As a Feeding Therapist, I find myself having a good deal of food-related conversations with my friends or acquaintances that I meet. After all, feeding kids can be one of the most frustrating tasks that a parent faces, and sometimes a good commiseration sesh is in order! I’ve seen pretty much every imaginable mealtime challenge, so when my friends vent to me about their various feeding grievances, I can usually provide a suggestion in addition to a sympathetic ear.
Most of the time, my advice isn’t necessarily reinventing the wheel. I’ll share tactics that have worked for my girls, or general foundational strategies that can be built upon. In the course of discussion, I often learn that these fellow parents already have an idea of ways to improve meals, but either the task seems too daunting, or they’re not sure how to get the ball rolling.
I decided that it might be helpful to compile some points that can help set your child (and family!) up for success when tackling mealtime struggles.

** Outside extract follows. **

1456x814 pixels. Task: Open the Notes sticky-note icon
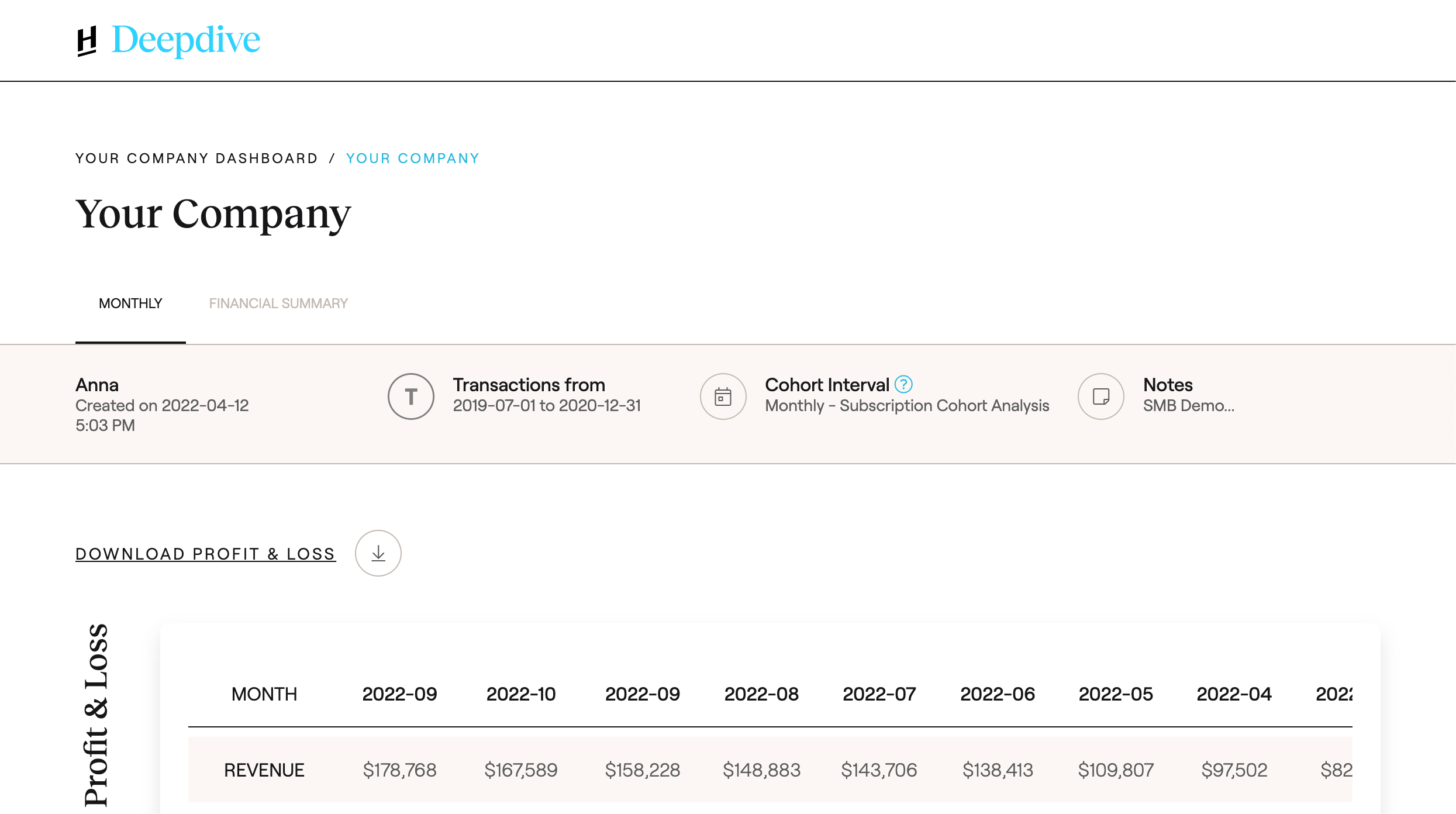tap(1100, 396)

1. Get on the same page: In feeding therapy, I try to meet with both parents (when applicable) as much as possible. This is because I have learned that each parent may have different areas of frustration and different goals for mealtimes. If parents aren’t in agreement going into a meal, it’s likely that kids are going to get bombarded with too many prompts, be given conflicting instructions, or hear their parents argue about who is right and who is wrong. Not to mention, decisions don’t typically play out well when they’re made in the heat of the moment when frustration is high. Talk things out one-on-one, before you approach the meal.
2. Pick a primary area of improvement: When it seems like nothing is going right at mealtimes, it can be tempting to turn the whole routine on its head. Not to say that a drastic change can’t have positive results, but for parents who have busy lives (outside of feeding kids) and may not be able to devote themselves to the planning and consistent execution of a total mealtime overhaul, you might be biting off more than you can chew (ha ha). You will be more likely to achieve sustainable improvement if you pick one goal to work on. Want to work toward having your child stay seated at the table? Sounds good. Would you like your child to tolerate non-preferred foods on their plate? Great! Start there, and when you see improvement, tackle your next goal.
3. Make family-wide changes: Even if one of your kids is a “better” eater than the other(s), it can be helpful to make mealtime expectations that everyone (even grown-ups) follow. This can help to prevent your picky child from feeling singled out and can actually improve everyone’s meals.
4. Stick to the change you make: I know that at the end of the day, time can be short, patience can be in short supply, and kids can be running out of steam. Plan ahead to make sure that you can execute your plan on a consistent basis. If your child knows what to expect day to day, you will see faster improvement. This may mean meal prepping, moving dinner time earlier (to prevent overtired kids) or later (so that both parents are home and available to help), creating a visual meal plan or schedule for your child to reference, etc. Be reasonable with yourself and what you’re capable of implementing on a daily basis.
I hope that these strategies may help you to feel more in control of the direction your mealtimes are headed. Don’t focus on the end goal, focus on making progress!